Enfin, l’autre carte probable aux mains du président IBK est et reste la problématique du retour d’ATT non pas pour qu’il revienne se remettre en selle, mais pour lui faire éviter les mailles de la justice malienne. Cette carte ne peut pas ne pas arranger le président fuyard coupable de haute trahison de notre peuple travailleur.
L’on ne peut s’empêcher de rappeler à ce niveau qu’ATT a laissé délibérément entrer sur notre sol des combattants venus de Libye avec armes et munitions, sans oublier les centaines de fûts d’essence auparavant enfouis dans le sable du désert malien.
En tout cas jusqu’à demain, le peuple ne sait pratiquement rien ni de l’identité de l’avion calciné au Nord ni de son contenu (les enquêtes étant toujours en cours), cet avion que certains ont dénommé ‘’Air Cocaïne’’. Mieux, nos soldats ont été victimes de boucherie à Aguelhok sans que suite n’y soit donnée par ATT. Leur cause inspirera toujours notre armée. ATT ayant impliqué bien de politiciens dans son aventure politicienne et dans sa gestion calamiteuse des affaires, ceux-ci pourraient constituer une force sur laquelle IBK peut compter pour ne pas perdre la face lors des joutes électorales de 2018. Sans oublier un seul instant que sur la scène politique gisent dans l’ombre les pêcheurs en eaux troubles. Et qui dit que c’est le bonheur du peuple malien que l’on cherche par le biais de la «démocratie malienne» !

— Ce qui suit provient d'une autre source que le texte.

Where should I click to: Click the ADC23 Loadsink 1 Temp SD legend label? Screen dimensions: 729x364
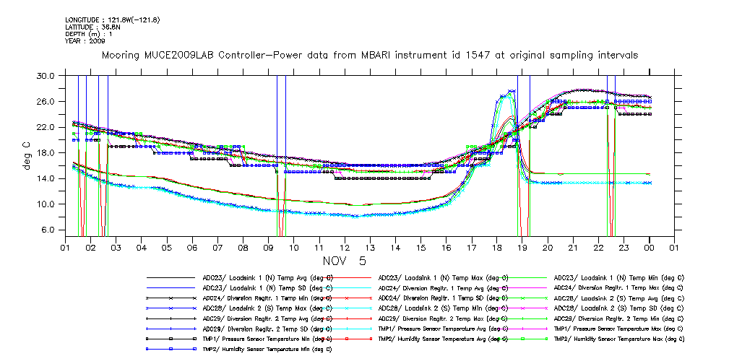pyautogui.click(x=267, y=287)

Mais ce que l’on oublie si dédaigneusement, c’est que le peuple est toujours capable de générer des hommes et des femmes pour le sauver de l’effondrement. Aussi, faut-il se rendre à l’évidence que Dieu ne dort pas et qu’il ne peut porter au cœur nos vampires de la politique dont le seul gage est de se nourrir du sang de notre peuple travailleur. C’est dire, n’en déplaise aux innombrables politiciens sangsues de notre pays, que la roue de l’histoire tourne et que notre jeunesse est de plus en plus à l’écoute du président feu Modibo Keïta qui enseigne à la postérité : «Lorsque les vrais propriétaires deviennent des spectateurs, c’est le festival des brigands.»